Work order:
Without the pictures, give every record again exactly.

Provided records:
◇ ◇ ◇

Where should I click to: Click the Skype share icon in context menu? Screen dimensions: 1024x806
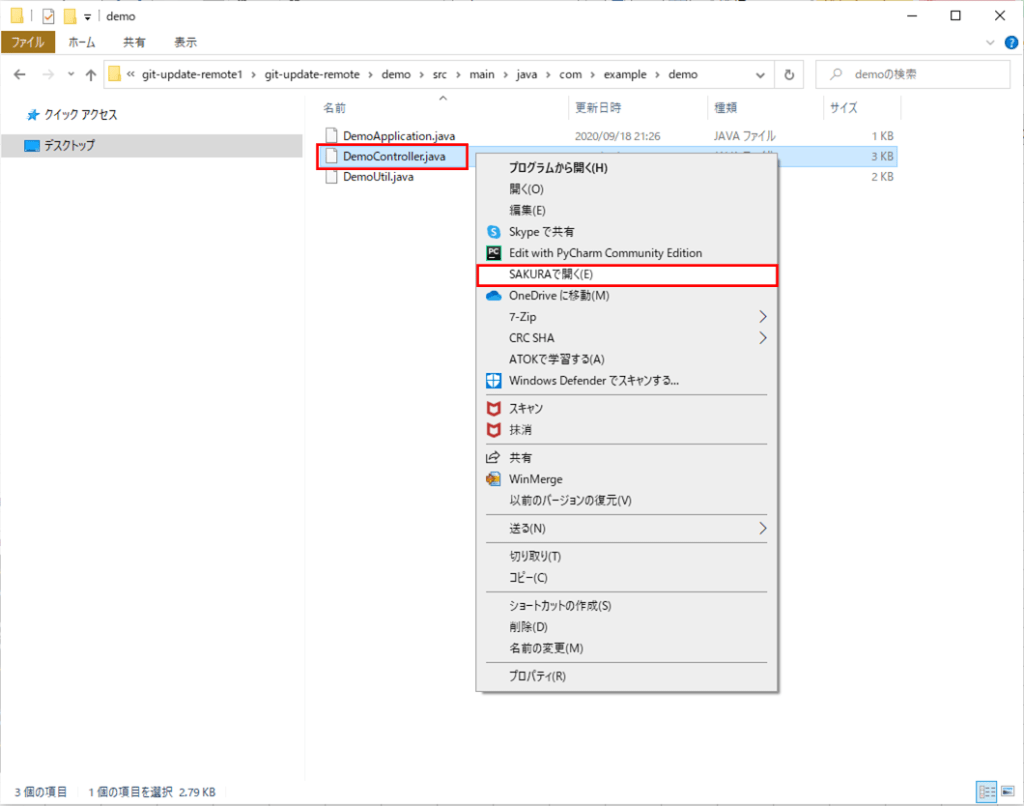492,232
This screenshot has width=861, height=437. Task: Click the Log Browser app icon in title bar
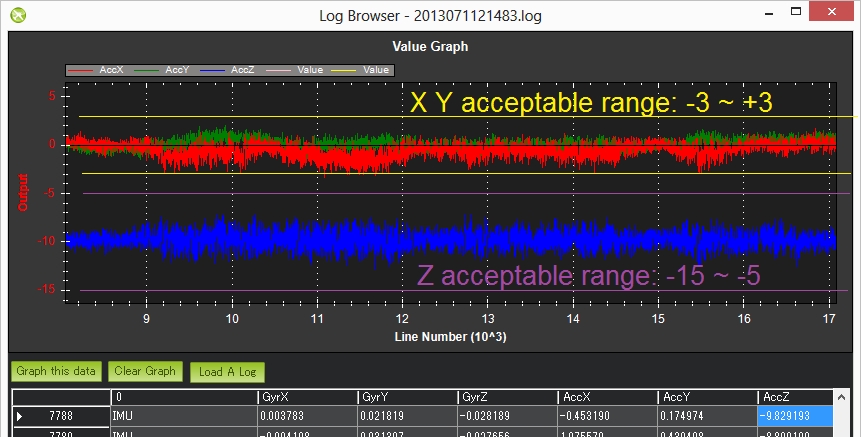coord(17,15)
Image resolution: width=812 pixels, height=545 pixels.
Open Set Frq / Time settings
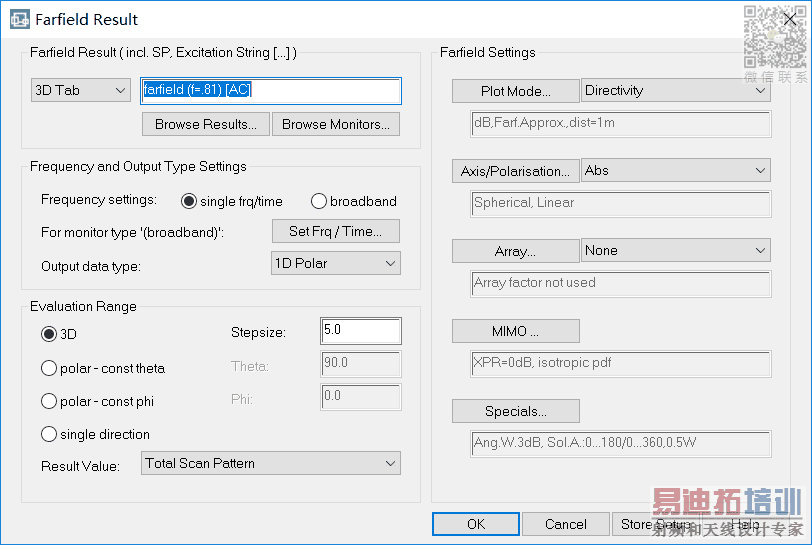(336, 231)
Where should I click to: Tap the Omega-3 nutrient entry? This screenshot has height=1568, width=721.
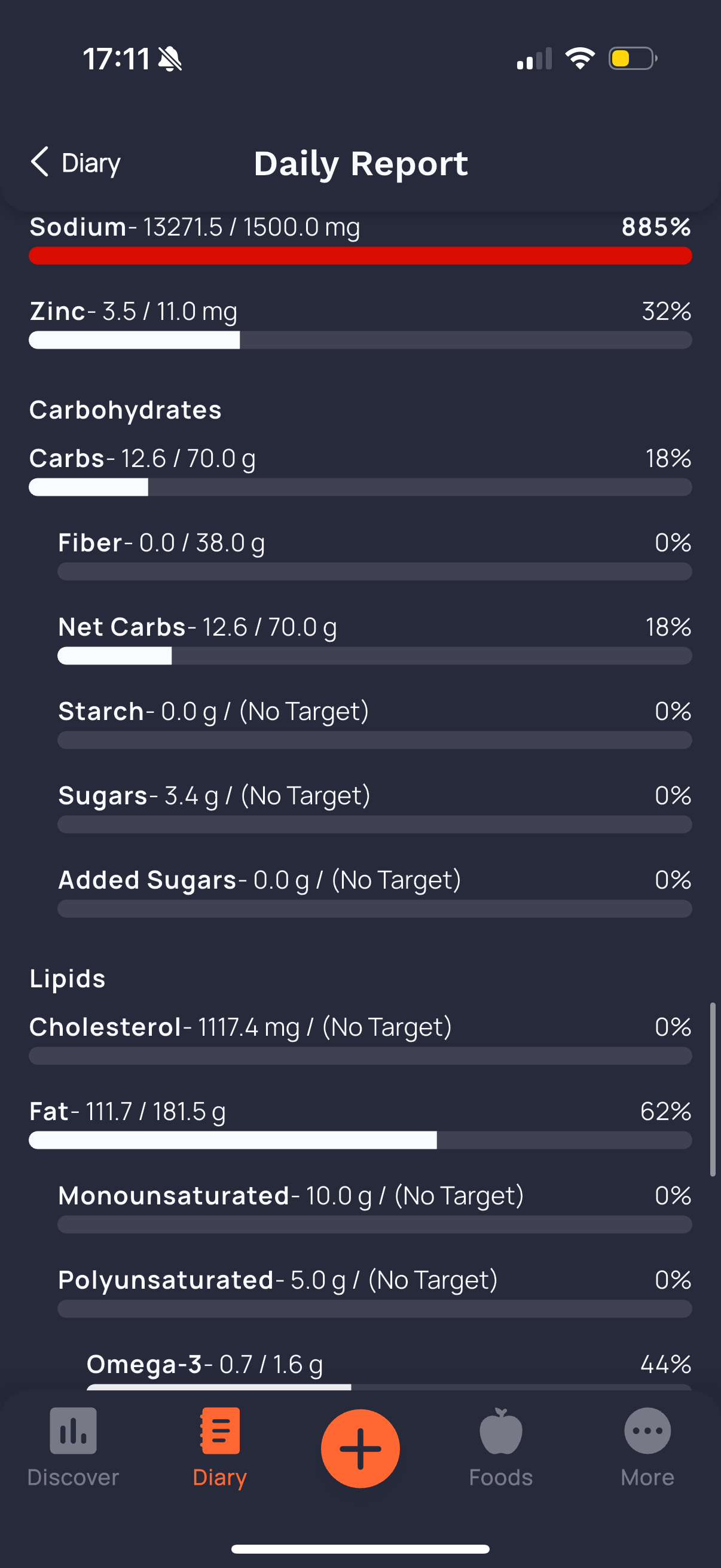tap(389, 1369)
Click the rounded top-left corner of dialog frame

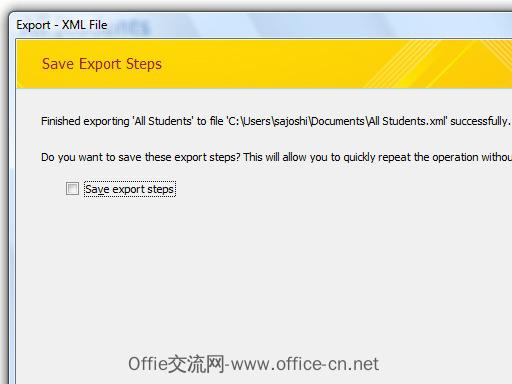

◇ ◇ ◇

Response for this exercise:
Where should I click to: Click the Skype share icon in context menu? Screen dimensions: 1024x806
492,232
This screenshot has width=861, height=437. Task: Click the Log Browser app icon in title bar
coord(17,15)
Image resolution: width=812 pixels, height=545 pixels.
Open Set Frq / Time settings
(336, 231)
Where should I click to: Tap the Omega-3 nutrient entry? This screenshot has height=1568, width=721.
tap(389, 1369)
Click the rounded top-left corner of dialog frame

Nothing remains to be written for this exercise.